I have long been searching for an accessible overview history of western music, and this one finally fits the bill. Coincidentally, Cambridge University Press have recently published a “Companion to Medieval Music” which is not very short, and naturally not concerned with Renaissance or baroque music.
http://www.earlygaelicharp.info/emporium/books/cc.htm

Both of these titles will be included in July’s Emporium update – but you get a sneak preview here first!

Instruments, repertory, or interpretation?

Reviewing the whole idea of “early music” I was struck by how different areas of it focus on different things. I’m especially aware of a focus on instruments which comes in the historical harp field. I suppose that harps in general are quite rare instruments in modern Western culture, so a replica or reconstruction of a historical harp is all the more curious as a physical object. Many times at events people come up to me and want to know how old it is, and what wood it is made from. I doubt that jazz pianists get asked that very often!
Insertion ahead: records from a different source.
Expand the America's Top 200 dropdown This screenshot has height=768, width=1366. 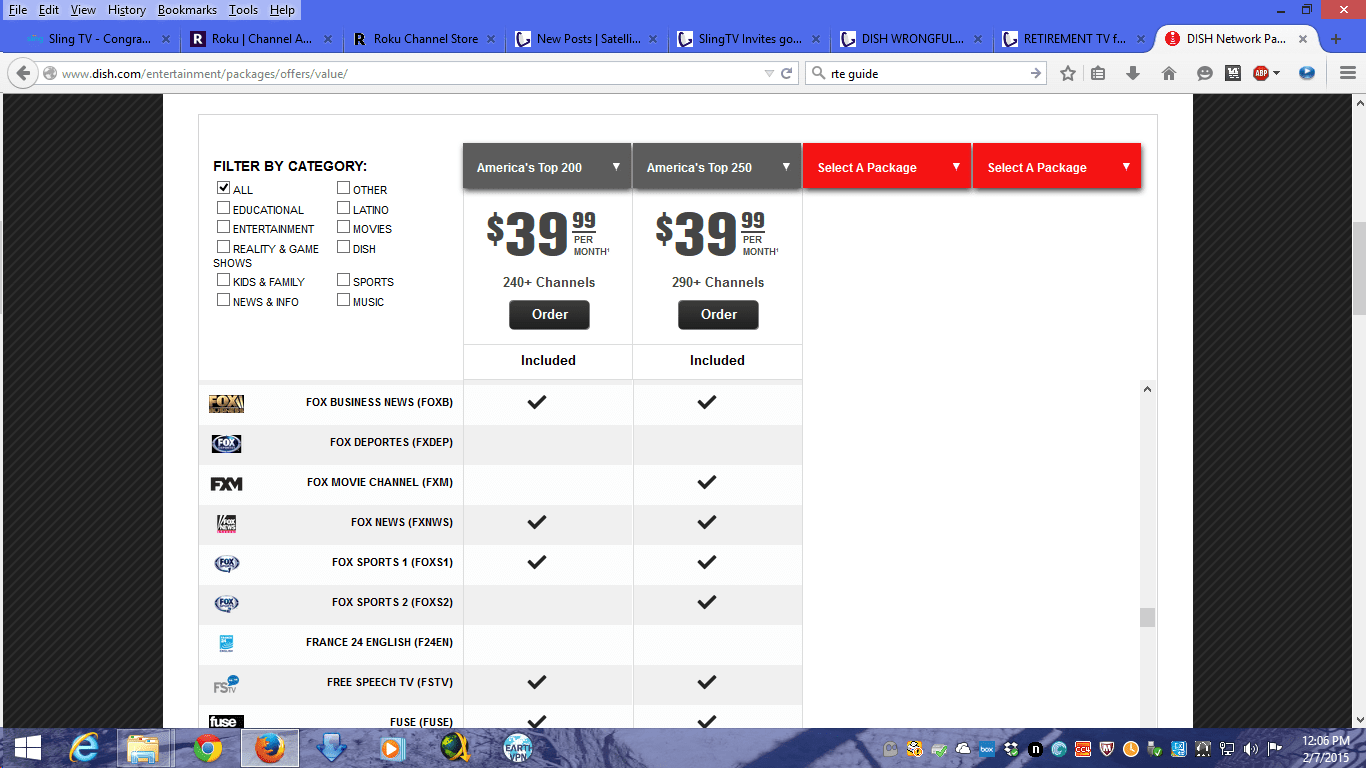(x=547, y=167)
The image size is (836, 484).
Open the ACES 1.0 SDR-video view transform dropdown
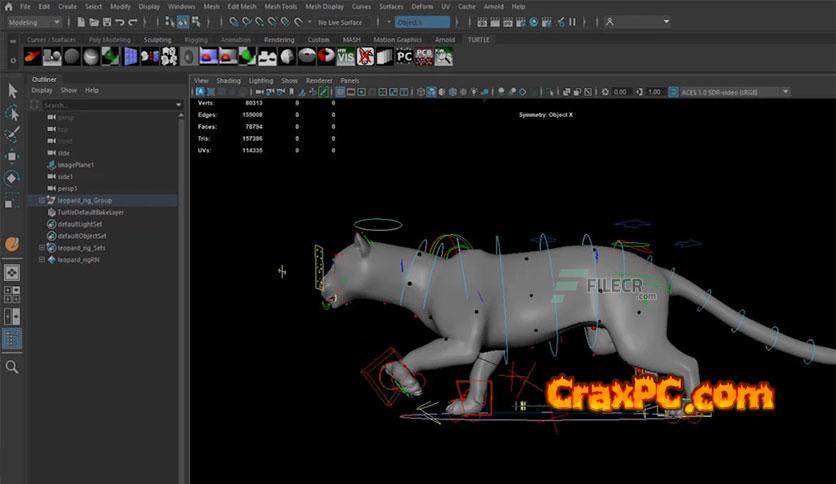(730, 92)
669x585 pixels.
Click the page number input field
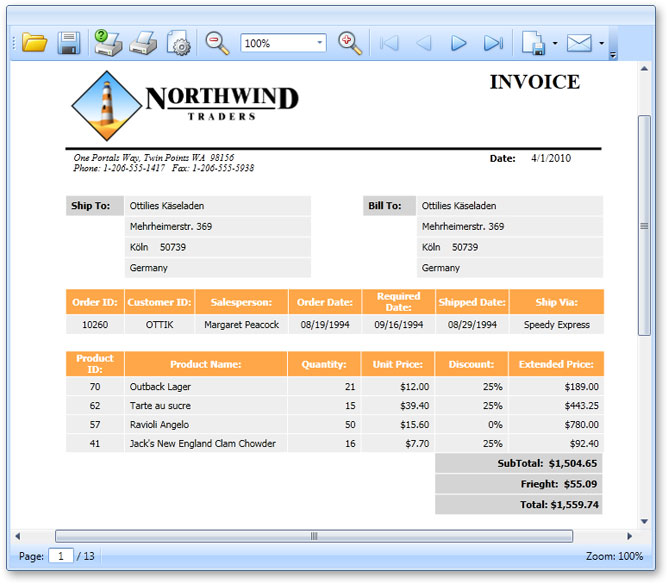(x=61, y=556)
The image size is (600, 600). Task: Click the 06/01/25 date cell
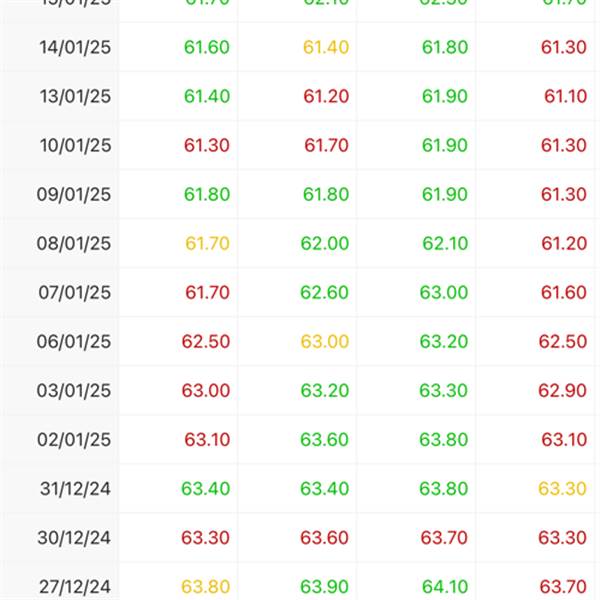[75, 342]
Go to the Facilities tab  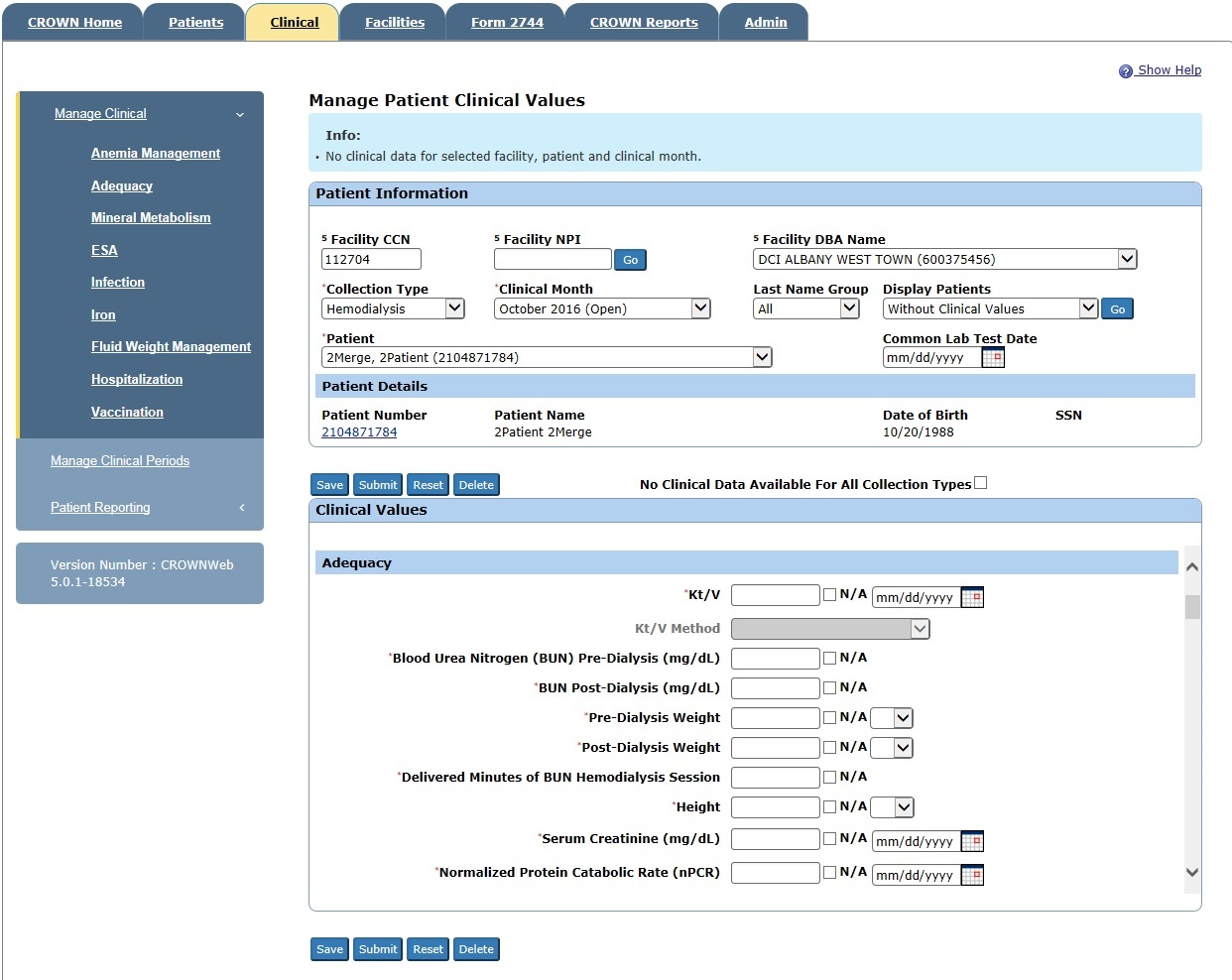(394, 22)
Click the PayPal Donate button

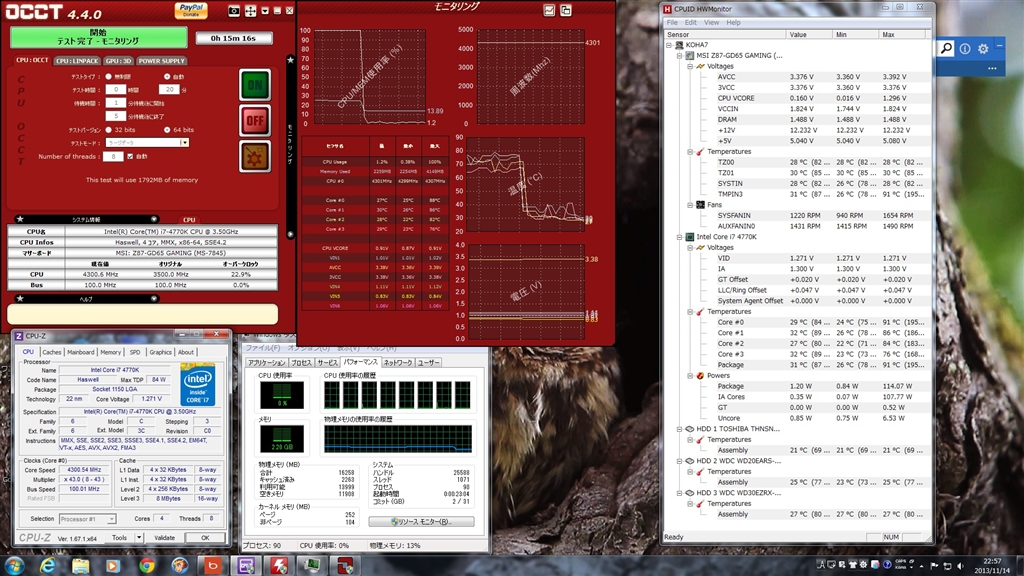190,10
The second area of focus is then repertory – given a carefully reconstructed and exhaustively described and explained instrument, what do we play? The search for historical repertory is an interesting activity to observe. There is a constant tension between the familiar and the exotic. People know certain old tunes and there is a temptation to overplay them. On the other hand, part of the attraction of reviving old music is the novelty, the thrill of discovering something new and exotic. Some old repertories sound very alien, and I often have people come up after an event to comment on how the music sounds oriental.

But I think that the most important aspect of our work ought to be expression and interpretation. The whole point of music is surely a communication between people, and so it is by definition happening right now, totally in the present. If it speaks of the past, all well and good; many conversations today reference history as a symbol or authority, with great rhetorical and symbolic weight. But the past is only that, a reference; the communication is entirely now between living breathing people, and so the expression and the communication have to be the most important thing.